-------- RECORDS SUPPLIED --------
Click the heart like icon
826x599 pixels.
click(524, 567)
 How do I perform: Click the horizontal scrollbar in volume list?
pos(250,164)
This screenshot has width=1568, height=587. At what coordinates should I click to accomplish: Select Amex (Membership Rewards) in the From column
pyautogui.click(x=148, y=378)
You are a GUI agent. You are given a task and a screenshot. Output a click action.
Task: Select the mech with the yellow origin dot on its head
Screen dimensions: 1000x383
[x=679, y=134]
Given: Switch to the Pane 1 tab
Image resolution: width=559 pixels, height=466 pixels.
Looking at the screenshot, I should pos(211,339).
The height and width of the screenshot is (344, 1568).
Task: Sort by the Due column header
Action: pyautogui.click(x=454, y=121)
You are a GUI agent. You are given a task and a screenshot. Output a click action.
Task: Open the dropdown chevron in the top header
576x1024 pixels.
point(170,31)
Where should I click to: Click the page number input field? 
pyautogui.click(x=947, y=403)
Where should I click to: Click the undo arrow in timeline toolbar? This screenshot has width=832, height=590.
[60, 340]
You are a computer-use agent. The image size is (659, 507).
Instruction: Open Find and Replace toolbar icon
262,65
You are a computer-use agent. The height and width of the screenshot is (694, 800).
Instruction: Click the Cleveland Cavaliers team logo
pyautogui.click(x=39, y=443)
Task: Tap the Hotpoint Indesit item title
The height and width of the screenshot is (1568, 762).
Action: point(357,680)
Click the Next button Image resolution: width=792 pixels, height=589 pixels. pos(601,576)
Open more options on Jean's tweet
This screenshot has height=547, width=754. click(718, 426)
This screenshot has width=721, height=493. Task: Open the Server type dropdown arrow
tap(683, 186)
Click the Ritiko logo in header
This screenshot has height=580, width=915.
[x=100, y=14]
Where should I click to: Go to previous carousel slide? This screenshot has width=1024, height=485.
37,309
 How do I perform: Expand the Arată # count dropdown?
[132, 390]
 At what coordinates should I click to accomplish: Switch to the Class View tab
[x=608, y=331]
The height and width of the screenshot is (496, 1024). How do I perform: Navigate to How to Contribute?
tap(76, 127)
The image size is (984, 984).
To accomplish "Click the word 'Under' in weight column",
--------
DIRECTIONS ->
Show, from the entries above, every line that includes the string "computer".

SOLUTION ->
You are a computer-use agent. The image size is (659, 507).
You are a computer-use agent. The height and width of the screenshot is (694, 800).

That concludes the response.